* _Problem description_
Reproduce the listing lines starting at the one containing "How do I perform: Open" and ending at the one containing "click(x=224, y=285)", and omit the pictures.

* _Provided records_
-- BEGIN --

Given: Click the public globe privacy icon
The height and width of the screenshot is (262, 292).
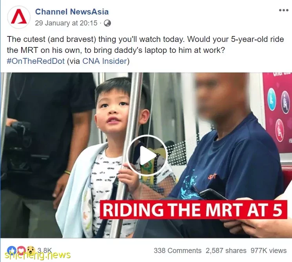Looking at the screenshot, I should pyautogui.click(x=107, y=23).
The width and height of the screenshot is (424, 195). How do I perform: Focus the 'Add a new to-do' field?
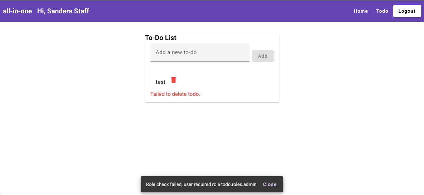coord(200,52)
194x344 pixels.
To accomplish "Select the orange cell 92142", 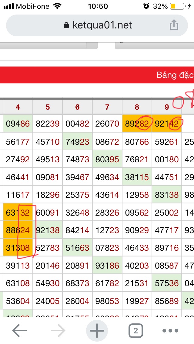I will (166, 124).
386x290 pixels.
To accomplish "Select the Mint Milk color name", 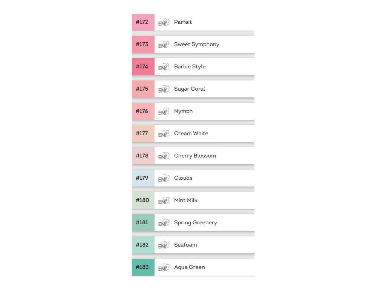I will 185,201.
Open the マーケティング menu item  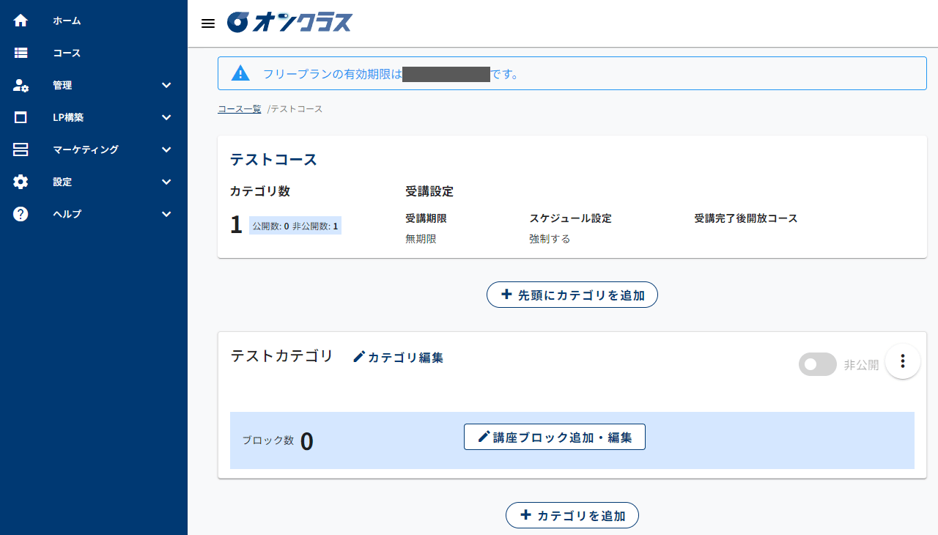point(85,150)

-- END --
-- BEGIN --

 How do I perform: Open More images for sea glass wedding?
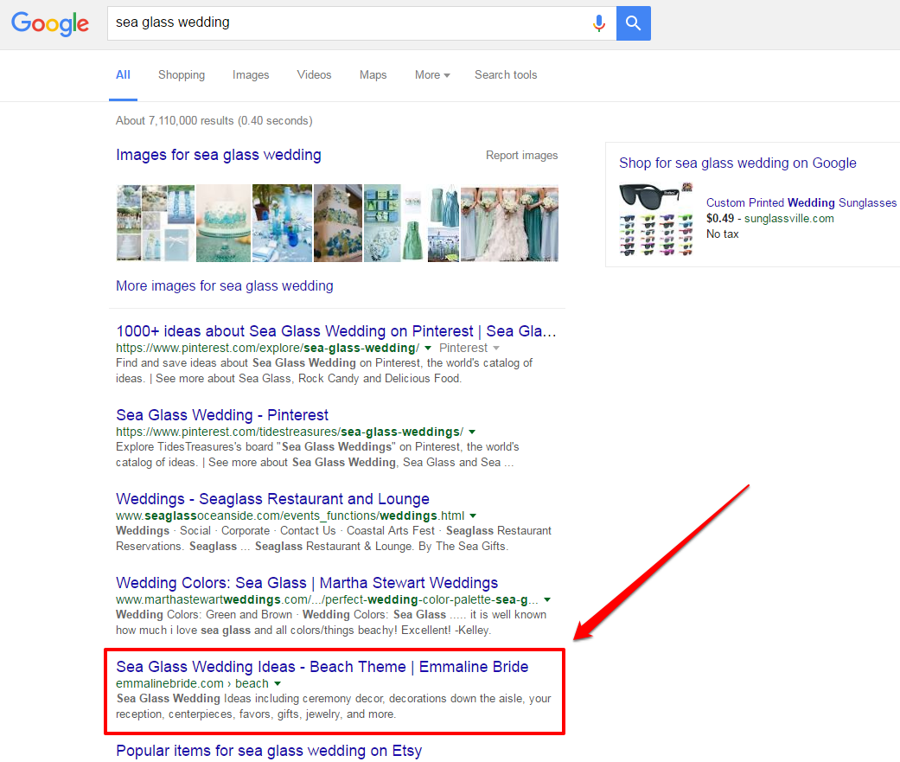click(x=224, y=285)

-- END --

* _Output below_
 How do I perform: Open More images for sea glass wedding?
click(x=224, y=285)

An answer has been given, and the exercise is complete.